Le voyage imaginaire d’Hugo Pratt

Exit « Les Masques de Jade », exposition prévue à la Pinacothèque de Paris, finalement annulée et remplacée par « Le voyage imaginaire d’Hugo Pratt », présentée jusqu’au 21 août.

L’exposition retrace la biographie du vénitien Hugo Pratt à travers une centaine d’aquarelles comme issues de carnets de voyages réels et de rêves éveillés à la découverte d’îles imaginaires (où es-tu merveilleuse Escondida?) et de peuples oubliés. A la vue de ces dessins aux couleurs chaudes terre de sienne ou diluées dans l’eau salée, mon imagination s’envole et s’égare vers ces lointains rivages et je pense à « Cargo Culte » dernier acte de Histoire de Melody Nelson (Gainsbourg): « Où es-tu Melody… Au hasard du courant as-tu déjà touché/Ces lumineux coraux des côtes guinéennes/Où s’agitent en vain ces sorciers indigènes/Qui espèrent encore en des avions brisés ». Point de fille aux cheveux rouges ici mais il y a une fille farouche aussi, Pandora, celle que Corto Maltese rencontre dans La Ballade de la mer salée et qu’il appelera « Bijou romantique ».

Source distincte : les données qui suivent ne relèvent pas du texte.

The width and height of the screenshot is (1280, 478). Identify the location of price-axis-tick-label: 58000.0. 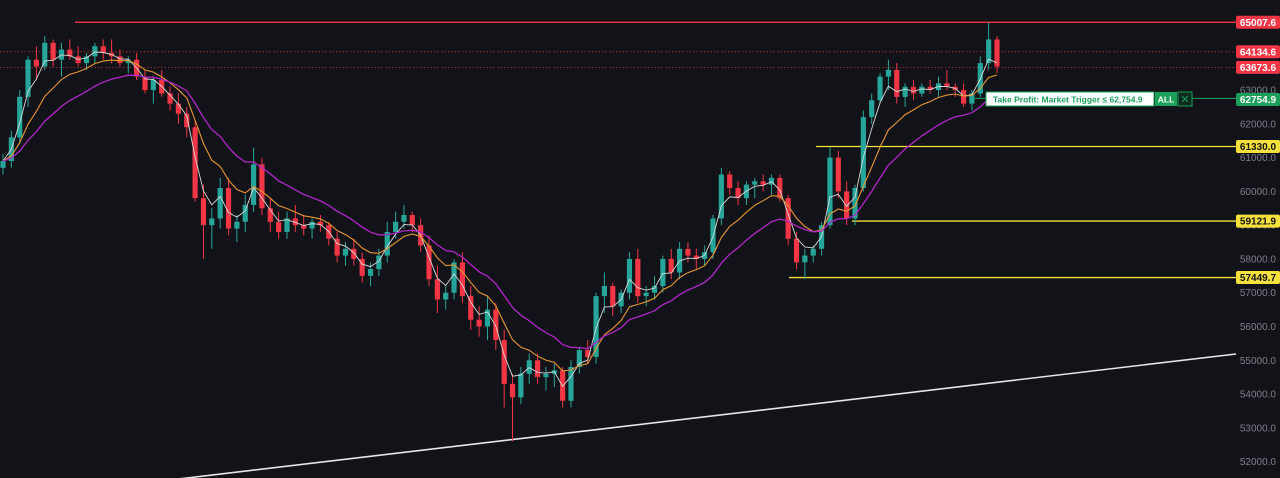
(1258, 260).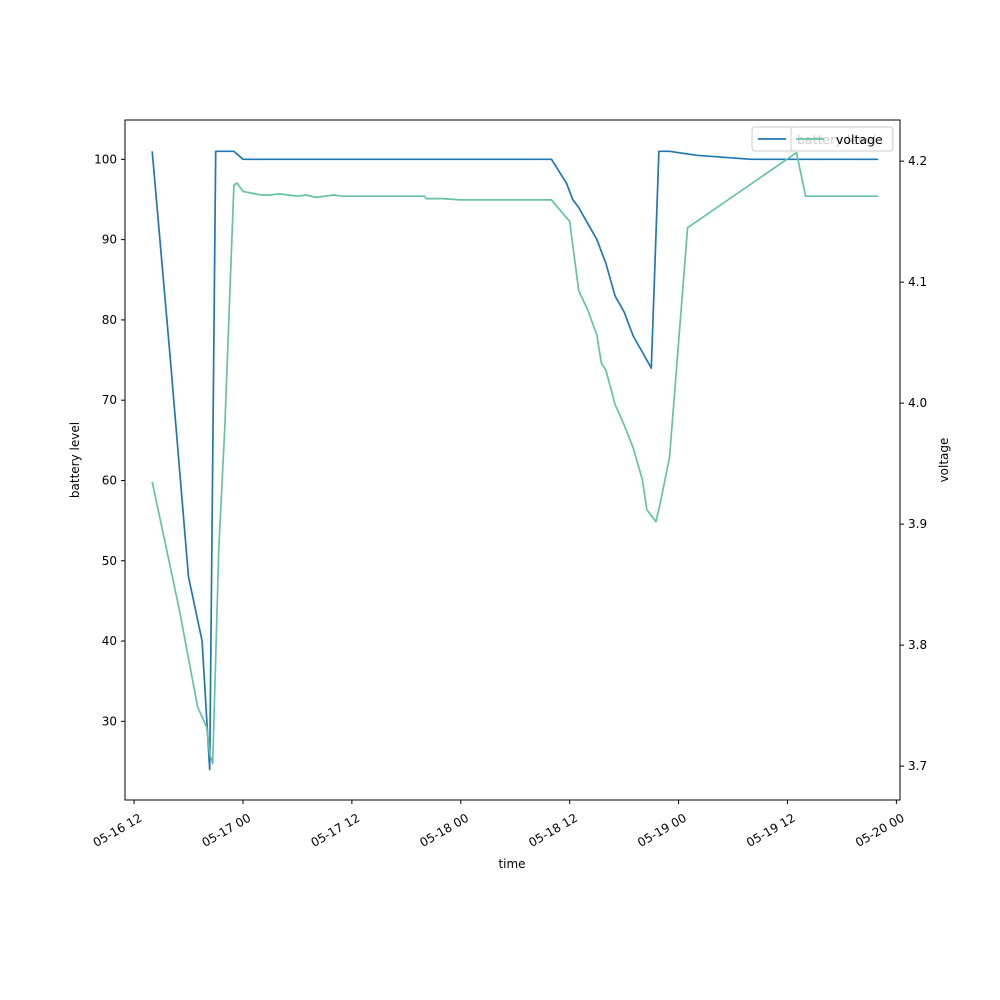 Image resolution: width=1000 pixels, height=1000 pixels. I want to click on y-tick-label: 70, so click(110, 400).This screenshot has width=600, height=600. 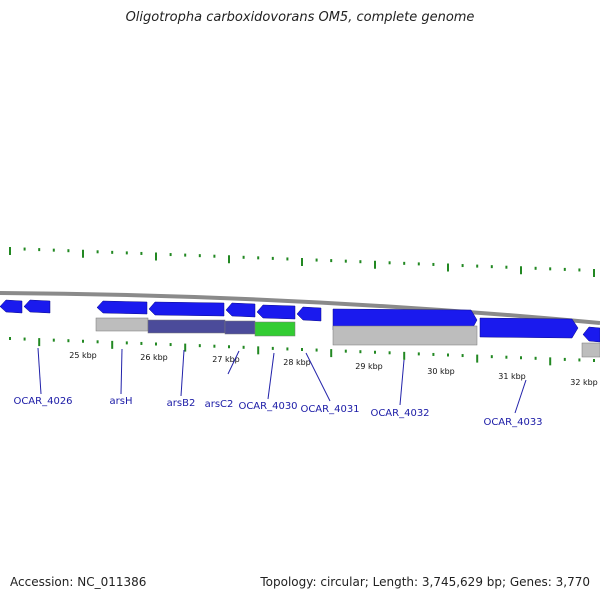 I want to click on kbp-tick-label: 29 kbp, so click(x=369, y=366).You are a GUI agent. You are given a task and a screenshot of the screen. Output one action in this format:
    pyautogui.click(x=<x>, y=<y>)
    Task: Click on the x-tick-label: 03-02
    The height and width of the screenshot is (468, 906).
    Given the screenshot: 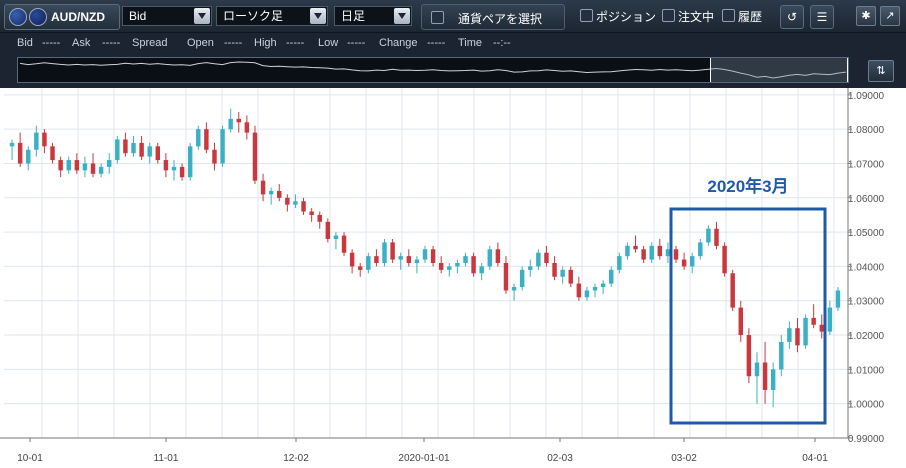 What is the action you would take?
    pyautogui.click(x=684, y=458)
     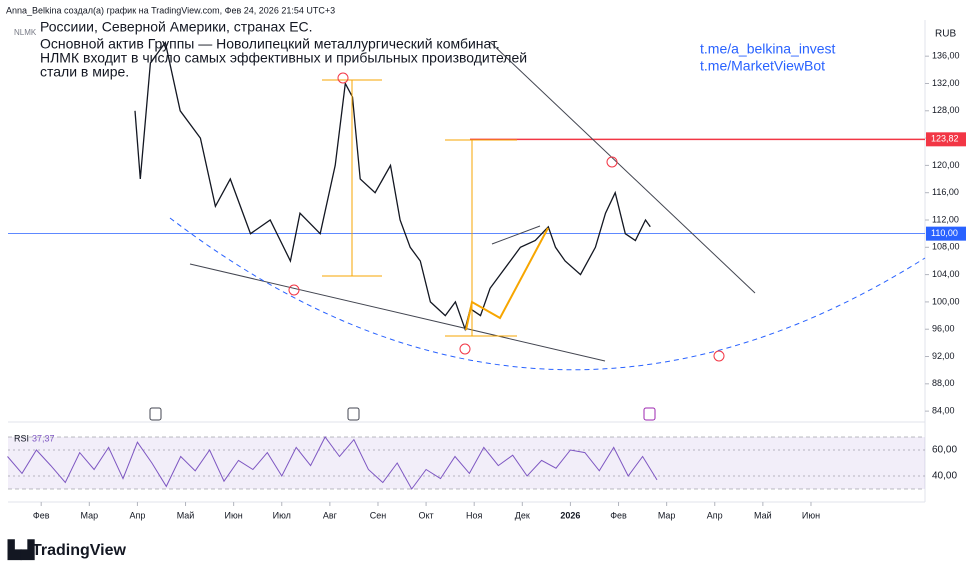 I want to click on level-label: 123,82, so click(x=945, y=139).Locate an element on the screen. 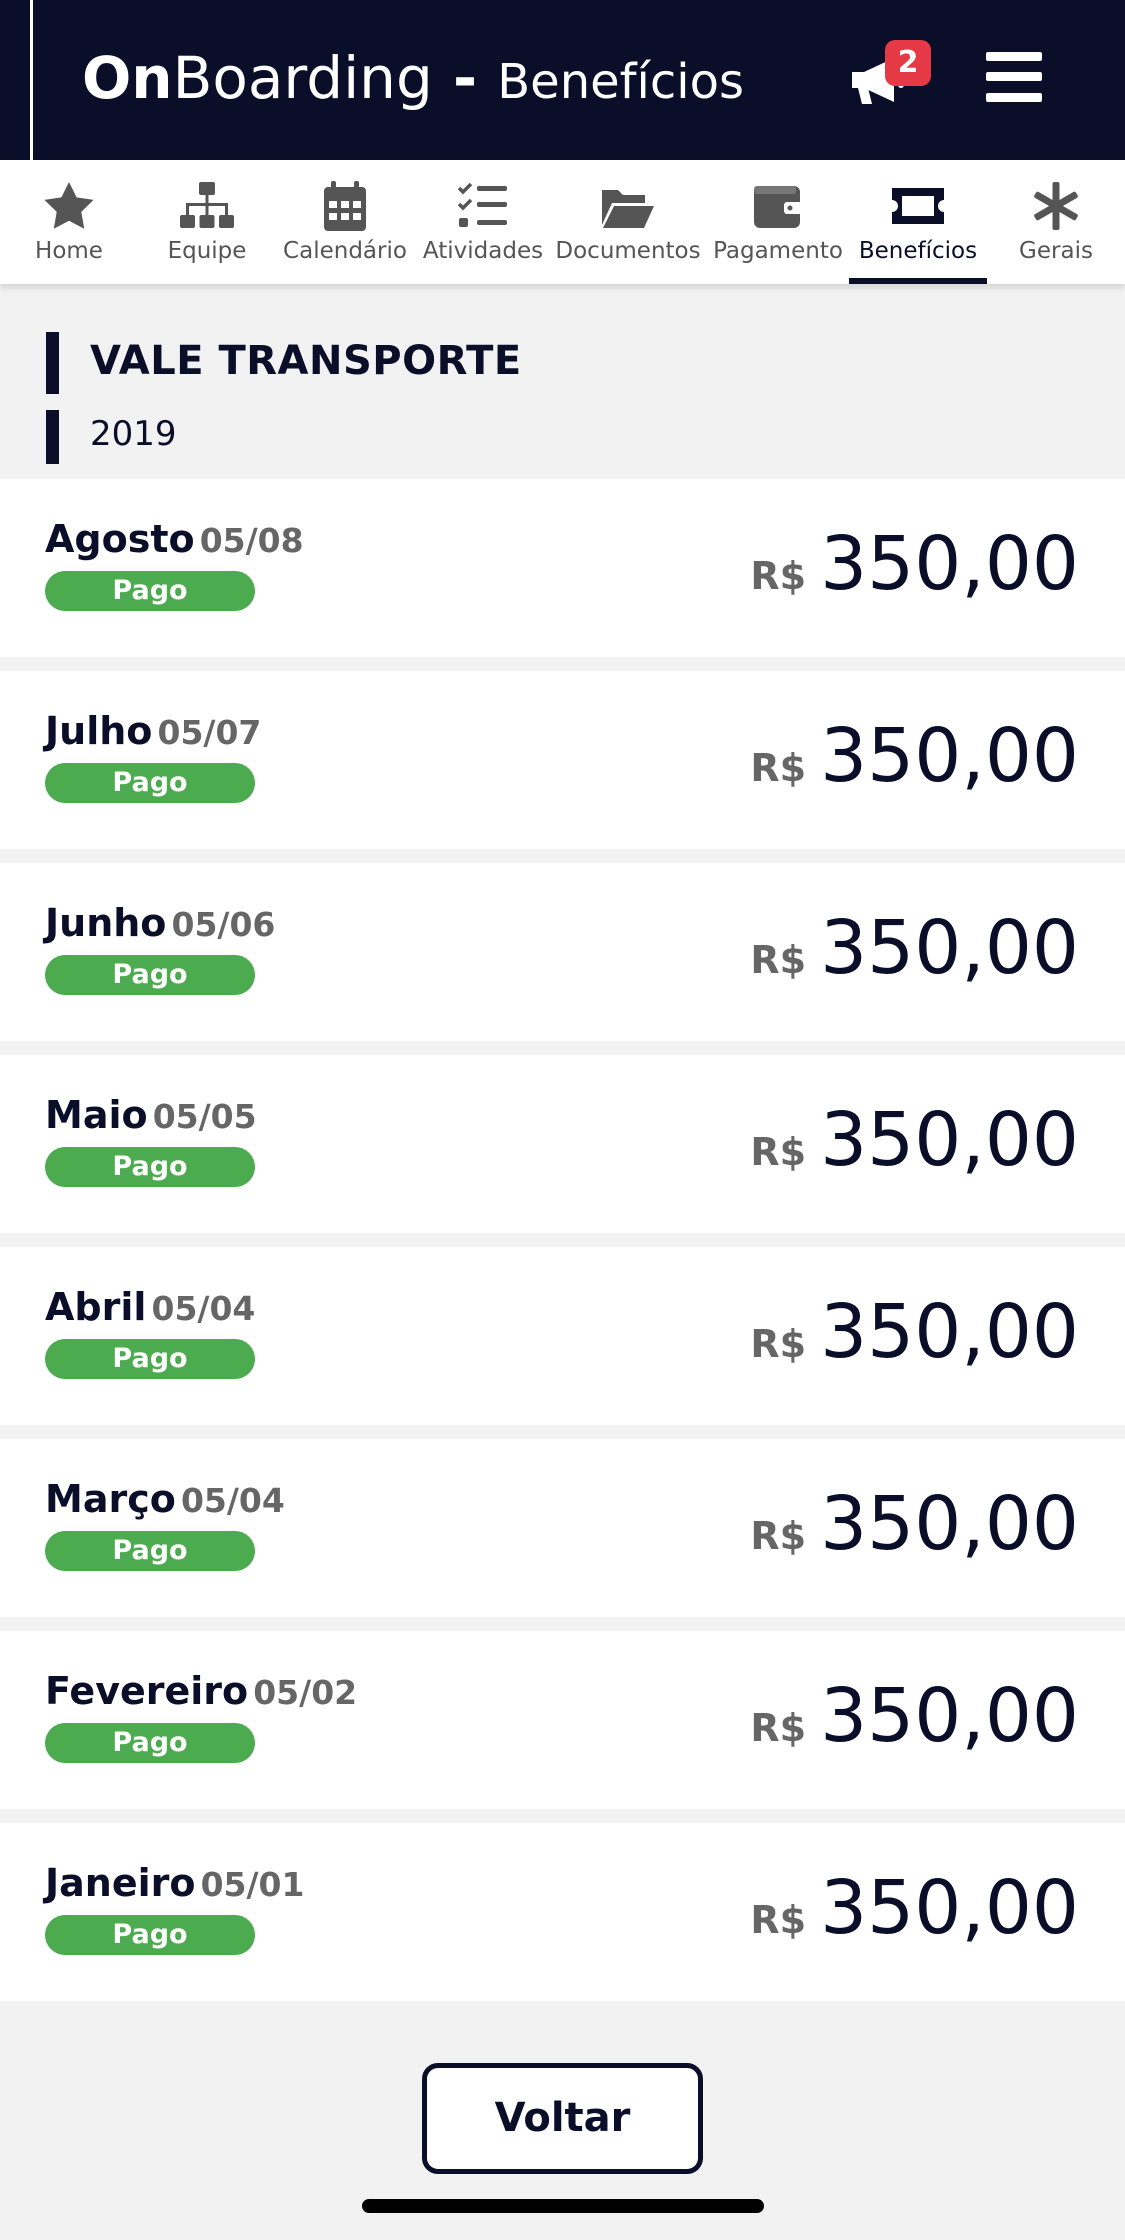 This screenshot has height=2240, width=1125. payment-month: Julho 05/07 is located at coordinates (153, 731).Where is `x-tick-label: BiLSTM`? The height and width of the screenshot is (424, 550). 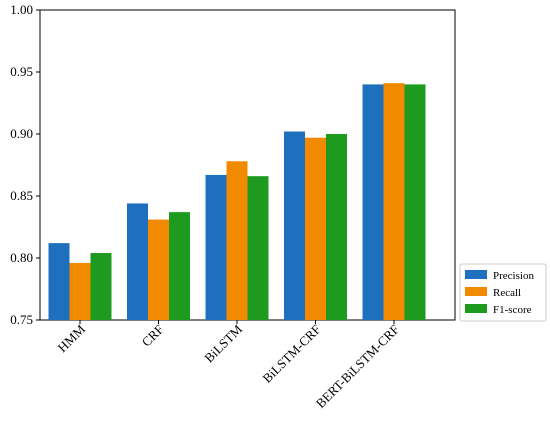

C’est si étonnant de découvrir que celui qui pour moi ne dessinait qu’en noir sait si bien manier les couleurs,

notamment le rouge. Et puis, une aquarelle très belle et très troublante car si différente des autres, à part, retient mon attention: une femme brune, visage de profil, seins nus, et cheveux au vent. En arrière plan, l’azur du ciel coule dans sa chevelure sombre et teinte sa peau d’un étrange bleu: elle me fait penser à Jill, La femme piège aux cheveux et larmes bleus d’Enki Bilal. C’est comme si Hugo Pratt avait peint Jill à sa façon.

Puis, je descends un escalier dans la semi-pénombre pour atteindre une petite salle. L’envie de voyage me tanne de plus en plus et la faim me tenaille: je dégaine une petite compote à boire de ma poche. Il me semble qu’une douce voix chuchote dans mon oreille pour me dire qu’on n’a pas le droit de manger ici. Corto, Hugo? Face à moi, un grand dessin de l’énigmatique Corto Maltese qui me sourit: je rougis. Je range ma compote. Je me retrouve au milieu d’une salle à peine éclairée: tout autour de moi est affichée l’intégralité des planches en version originale qui constituent l’album de La Ballade de la mer salée, le premier où le personnage de Corto Maltese entre en scène. Le voyage immobile commence. Je peux entendre le chant des albatros onduler dans le vent iodé: « vastes oiseaux des mers/Qui suivent, indolents compagnons de voyage/Le navire glissant sur les gouffres amers (Baudelaire, « L’Albatros », Les Fleurs du mal). Corto Maltese allume une cigarette « sous le soleil exactement, juste en-dessous ». Des perles d’eau salée roulent sur les joues de Pandora. Escondida, éternelle Atlandide, cachée dans l’archipel imaginaire d’Hugo Pratt, apparaît enfin devant moi.

« Le voyage imaginaire d’Hugo Pratt », à la Pinacothèque de Paris, 8e, du 17 mars au 21 août 2011.